## Complete the following:
1 - Copy the passage on the energy industry's move toward renewables word for word, from "Equinor, the Norwegian" up to and including "and gas platforms.".
2 - Continue the passage on the energy industry's move toward renewables, picking up after its final sentence.

------ Text provided ------

The situation in markets like the Northeast and its big population centers will be more challenging for building pipeline.
“It will be much easier to build pipelines in certain areas,” said Eric Brooks, Northeast US natural gas analyst, S&P Global Platts. “In the Northeast, it’s a more intense regulatory environment and that does come back to politics. Atlantic Coast Pipeline was emblematic and it is no secret it is challenging environment.”
Broader market shift to renewables
What is happening at Dominion is also occurring within the oil and gas industry. BP recently took a step that would have once been considered unthinkable when it reported a loss of $6.7 billion — the oil and gas giant halved the dividend that has long been coveted by pension fund investors and committed to a new strategy of increasing investments in renewable energy and cutting oil and gas generation by 40%.
Equinor, the Norwegian petroleum company formerly known as Statoil, also is transitioning its business model to include more renewable energy, including offshore wind projects as its primary way to accelerate a transition to low-carbon energy sources. The changes, though, are less than absolute: Equinor’s near-record breaking offshore wind project will provide renewable energy to oil and gas platforms.
“They can see clearly that something needs to be done about climate change,” said Andrew Grant, head of oil and gas for Carbon Tracker, a think tank that focuses on the financial and market implications of climate change. “An increasing number of countries around the world have set zero targets …. we’re going to need other alternatives and fewer fossil fuels, and companies understand that, and they want to build in some future-proofing … to build out some of those energy sources. They’re stuck between that and the fact they have a very long history of producing oil and gas fields,” Grant said.
A report from Rystad Energy forecasts the global number of drilled oil wells to be at 55,350, the lowest number of wells since the early 2000s, and a 23% decline in the number of wells drilled in 2019. Even further, North American drilling is expected to remain 50% lower than last year’s levels.

------ Input data ------

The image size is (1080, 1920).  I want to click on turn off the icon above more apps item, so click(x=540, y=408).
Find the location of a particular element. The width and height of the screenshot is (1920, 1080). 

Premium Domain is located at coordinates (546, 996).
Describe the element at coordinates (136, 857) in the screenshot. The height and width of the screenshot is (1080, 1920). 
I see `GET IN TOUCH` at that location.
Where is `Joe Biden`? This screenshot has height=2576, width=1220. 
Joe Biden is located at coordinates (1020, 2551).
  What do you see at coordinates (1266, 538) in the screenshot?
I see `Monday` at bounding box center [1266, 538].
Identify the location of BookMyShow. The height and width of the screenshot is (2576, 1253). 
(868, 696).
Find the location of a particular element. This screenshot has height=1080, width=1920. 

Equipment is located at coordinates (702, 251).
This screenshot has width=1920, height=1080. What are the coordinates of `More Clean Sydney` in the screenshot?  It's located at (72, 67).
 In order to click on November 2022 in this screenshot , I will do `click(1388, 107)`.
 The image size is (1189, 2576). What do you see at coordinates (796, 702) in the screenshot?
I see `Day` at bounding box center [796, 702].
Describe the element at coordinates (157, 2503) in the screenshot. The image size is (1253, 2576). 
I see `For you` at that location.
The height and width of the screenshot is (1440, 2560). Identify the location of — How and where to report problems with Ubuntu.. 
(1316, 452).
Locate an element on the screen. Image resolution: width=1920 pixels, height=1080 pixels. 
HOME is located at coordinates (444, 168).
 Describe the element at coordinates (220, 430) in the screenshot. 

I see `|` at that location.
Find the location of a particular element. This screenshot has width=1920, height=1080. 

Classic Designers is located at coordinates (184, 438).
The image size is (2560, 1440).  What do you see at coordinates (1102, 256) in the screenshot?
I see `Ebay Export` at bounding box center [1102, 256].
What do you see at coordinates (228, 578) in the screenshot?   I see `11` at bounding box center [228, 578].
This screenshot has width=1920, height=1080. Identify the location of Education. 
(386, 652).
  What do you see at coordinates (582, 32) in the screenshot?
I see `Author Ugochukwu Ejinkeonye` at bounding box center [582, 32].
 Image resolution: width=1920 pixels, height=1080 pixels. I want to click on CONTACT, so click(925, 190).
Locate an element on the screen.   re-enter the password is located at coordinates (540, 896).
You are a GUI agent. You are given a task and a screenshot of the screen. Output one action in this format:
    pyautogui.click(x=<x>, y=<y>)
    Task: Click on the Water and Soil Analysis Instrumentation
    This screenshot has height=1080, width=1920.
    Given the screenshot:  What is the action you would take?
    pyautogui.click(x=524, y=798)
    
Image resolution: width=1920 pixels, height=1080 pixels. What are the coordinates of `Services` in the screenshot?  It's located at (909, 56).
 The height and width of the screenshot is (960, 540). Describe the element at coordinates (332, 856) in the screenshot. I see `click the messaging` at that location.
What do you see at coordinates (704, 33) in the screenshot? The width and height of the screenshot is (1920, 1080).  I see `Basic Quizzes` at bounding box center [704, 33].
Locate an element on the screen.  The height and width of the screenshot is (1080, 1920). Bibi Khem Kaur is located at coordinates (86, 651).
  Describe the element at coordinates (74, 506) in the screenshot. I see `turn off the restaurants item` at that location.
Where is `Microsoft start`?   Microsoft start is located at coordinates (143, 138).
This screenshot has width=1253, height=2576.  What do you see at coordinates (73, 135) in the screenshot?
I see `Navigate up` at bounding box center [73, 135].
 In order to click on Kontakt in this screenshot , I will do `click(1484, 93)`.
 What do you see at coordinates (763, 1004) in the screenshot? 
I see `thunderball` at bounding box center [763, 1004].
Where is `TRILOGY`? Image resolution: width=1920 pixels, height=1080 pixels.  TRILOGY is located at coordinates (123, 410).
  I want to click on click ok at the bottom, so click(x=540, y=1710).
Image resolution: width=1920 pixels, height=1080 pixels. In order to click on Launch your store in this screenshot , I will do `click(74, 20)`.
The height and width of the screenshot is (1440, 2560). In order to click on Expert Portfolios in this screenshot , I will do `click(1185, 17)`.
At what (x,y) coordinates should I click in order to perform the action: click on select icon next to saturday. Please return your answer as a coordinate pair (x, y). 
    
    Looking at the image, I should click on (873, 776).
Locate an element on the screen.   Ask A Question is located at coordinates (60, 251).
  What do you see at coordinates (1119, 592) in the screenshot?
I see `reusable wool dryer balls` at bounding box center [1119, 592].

------

## Responses to the exercise:
1 -
Equinor, the Norwegian petroleum company formerly known as Statoil, also is transitioning its business model to include more renewable energy, including offshore wind projects as its primary way to accelerate a transition to low-carbon energy sources. The changes, though, are less than absolute: Equinor’s near-record breaking offshore wind project will provide renewable energy to oil and gas platforms.

2 -
“A lot of pressure is coming through from all stakeholders, consumers, and civil society, but also investors, especially in the past few years. Investors realize there is a risk and they want to be reassured. It has become clear that oil and gas companies have underperformed in the market. Investors realize that the world is going to decarbonize,” Grant said.
For Dominion, the business model is changing more quickly.
“They made a decision to exit this midstream pipeline business because they basically felt that it [renewable energy] would be a better business, it would basically accelerate the transition of the company to clean energy, For them, it’s a pretty big strategic bet they made,” Fleishman said. “They’re making a bet the new model of the company will have better growth and better financial strength and more focus on clean energy will get a higher valuation.”
Even as he increases his pipelines footprint, Buffett’s utility has been making a considerable shift. It is already one of the biggest wind energy producers in the U.S. through its MidAmerican Energy utility affiliate based in Iowa, while its NV Energy in Nevada plans to increase its renewable generation to a percentage in the high 40s by 2023, mostly using geothermal and solar power.
Some make the case that the Buffett pipeline buy is about electric vehicles playing a bigger role in the future. But in a broader sense, Buffett has parted ways with a strict decarbonization investing philosophy in a core belief that he outlined to Berkshire shareholders who were concerned about climate change back in 2014. Buffett said that whether the investment decision was about Berkshire Hathaway or “virtually all the companies I can think of,” he didn’t believe that “climate change should be a factor in the decision-making process.”